**TASK REQUIREMENTS**
Retype the lines from the one with "[youtube Link] (31, 666)" to the one with "Privacy Policy (621, 536)", both ends included.

— BEGIN EXERCISE INPUT —

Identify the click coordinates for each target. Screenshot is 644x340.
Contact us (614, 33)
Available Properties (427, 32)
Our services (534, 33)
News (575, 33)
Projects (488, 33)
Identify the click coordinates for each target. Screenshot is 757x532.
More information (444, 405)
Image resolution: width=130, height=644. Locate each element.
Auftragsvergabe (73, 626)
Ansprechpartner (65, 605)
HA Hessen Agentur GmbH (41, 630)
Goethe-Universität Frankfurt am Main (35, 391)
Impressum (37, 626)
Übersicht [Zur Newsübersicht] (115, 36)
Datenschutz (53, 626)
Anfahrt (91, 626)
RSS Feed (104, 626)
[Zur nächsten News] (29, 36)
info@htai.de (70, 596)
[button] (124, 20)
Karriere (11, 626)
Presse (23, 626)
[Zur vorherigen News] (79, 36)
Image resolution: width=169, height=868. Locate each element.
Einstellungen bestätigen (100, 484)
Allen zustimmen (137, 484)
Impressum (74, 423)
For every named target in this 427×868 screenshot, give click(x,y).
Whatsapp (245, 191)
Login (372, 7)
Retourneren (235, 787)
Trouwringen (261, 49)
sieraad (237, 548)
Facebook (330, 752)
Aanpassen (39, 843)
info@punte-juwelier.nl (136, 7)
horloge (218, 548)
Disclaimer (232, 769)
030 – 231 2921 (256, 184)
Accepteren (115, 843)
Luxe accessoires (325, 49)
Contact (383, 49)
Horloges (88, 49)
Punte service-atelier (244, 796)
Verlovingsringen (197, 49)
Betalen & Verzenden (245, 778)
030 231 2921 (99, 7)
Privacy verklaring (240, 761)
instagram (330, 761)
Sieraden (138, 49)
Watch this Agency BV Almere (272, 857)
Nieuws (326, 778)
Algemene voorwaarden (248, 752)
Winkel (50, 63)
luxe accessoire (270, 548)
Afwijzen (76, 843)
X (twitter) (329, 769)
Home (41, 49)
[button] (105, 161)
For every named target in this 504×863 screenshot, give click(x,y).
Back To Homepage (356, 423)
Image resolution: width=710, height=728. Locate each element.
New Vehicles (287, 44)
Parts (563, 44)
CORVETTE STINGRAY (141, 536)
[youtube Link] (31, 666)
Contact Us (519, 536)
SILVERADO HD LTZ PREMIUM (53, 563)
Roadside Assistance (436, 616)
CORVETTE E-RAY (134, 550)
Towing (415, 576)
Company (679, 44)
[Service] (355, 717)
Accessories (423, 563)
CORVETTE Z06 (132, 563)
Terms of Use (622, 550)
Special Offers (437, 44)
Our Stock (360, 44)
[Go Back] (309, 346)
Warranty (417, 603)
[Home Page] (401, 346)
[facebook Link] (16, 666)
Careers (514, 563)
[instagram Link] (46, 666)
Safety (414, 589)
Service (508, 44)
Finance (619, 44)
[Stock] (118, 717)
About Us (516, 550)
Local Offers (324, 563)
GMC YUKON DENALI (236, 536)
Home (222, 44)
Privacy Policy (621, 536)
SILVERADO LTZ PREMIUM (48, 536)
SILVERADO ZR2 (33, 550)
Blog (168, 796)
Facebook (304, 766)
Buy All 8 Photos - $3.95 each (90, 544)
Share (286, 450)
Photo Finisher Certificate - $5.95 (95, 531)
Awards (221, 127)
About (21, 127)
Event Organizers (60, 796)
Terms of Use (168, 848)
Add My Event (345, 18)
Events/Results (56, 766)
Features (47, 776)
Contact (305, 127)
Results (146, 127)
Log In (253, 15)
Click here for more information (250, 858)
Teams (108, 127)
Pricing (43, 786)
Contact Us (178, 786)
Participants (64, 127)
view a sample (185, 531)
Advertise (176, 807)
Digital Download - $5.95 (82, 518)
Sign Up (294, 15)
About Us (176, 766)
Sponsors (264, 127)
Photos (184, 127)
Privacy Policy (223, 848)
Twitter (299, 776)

— END EXERCISE INPUT —

**RESPONSE**
[youtube Link] (31, 666)
Contact Us (519, 536)
SILVERADO HD LTZ PREMIUM (53, 563)
Roadside Assistance (436, 616)
CORVETTE E-RAY (134, 550)
Towing (415, 576)
Company (679, 44)
[Service] (355, 717)
Accessories (423, 563)
CORVETTE Z06 (132, 563)
Terms of Use (622, 550)
Special Offers (437, 44)
Our Stock (360, 44)
[Go Back] (309, 346)
Warranty (417, 603)
[Home Page] (401, 346)
[facebook Link] (16, 666)
Careers (514, 563)
[instagram Link] (46, 666)
Safety (414, 589)
Service (508, 44)
Finance (619, 44)
[Stock] (118, 717)
About Us (516, 550)
Local Offers (324, 563)
GMC YUKON DENALI (236, 536)
Home (222, 44)
Privacy Policy (621, 536)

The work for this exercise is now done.